_Material for this exercise_
※

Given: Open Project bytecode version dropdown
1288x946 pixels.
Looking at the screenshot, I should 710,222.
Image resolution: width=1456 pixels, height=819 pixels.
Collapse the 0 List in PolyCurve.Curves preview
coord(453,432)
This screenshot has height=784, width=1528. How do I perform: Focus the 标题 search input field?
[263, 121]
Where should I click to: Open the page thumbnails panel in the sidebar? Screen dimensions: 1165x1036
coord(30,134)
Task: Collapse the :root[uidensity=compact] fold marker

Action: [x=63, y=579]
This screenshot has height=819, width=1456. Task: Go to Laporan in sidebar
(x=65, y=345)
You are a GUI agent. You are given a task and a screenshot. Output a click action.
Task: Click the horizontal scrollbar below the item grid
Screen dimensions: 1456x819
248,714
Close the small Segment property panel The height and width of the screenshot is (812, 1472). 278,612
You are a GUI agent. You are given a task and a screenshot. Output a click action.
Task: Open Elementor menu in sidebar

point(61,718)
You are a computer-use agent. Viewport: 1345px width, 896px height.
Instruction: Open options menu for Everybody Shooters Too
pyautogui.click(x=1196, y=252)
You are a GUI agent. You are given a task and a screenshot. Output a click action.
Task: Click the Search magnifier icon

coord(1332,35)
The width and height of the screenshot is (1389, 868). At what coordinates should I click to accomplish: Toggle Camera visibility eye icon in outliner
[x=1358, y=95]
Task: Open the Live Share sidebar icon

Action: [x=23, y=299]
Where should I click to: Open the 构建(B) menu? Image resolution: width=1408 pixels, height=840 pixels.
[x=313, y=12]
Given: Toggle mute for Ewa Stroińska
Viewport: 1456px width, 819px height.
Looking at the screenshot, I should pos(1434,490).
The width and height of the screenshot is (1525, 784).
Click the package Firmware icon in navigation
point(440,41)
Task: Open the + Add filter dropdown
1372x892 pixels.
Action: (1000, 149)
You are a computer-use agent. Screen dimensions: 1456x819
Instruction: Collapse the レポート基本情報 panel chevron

※

_Task statement_
From the records above, return each line where "computer" occurs.

_Worked solution_
You are a computer-use agent. Viewport: 1345px width, 896px height.
You are a computer-use agent. Screen dimensions: 1456x819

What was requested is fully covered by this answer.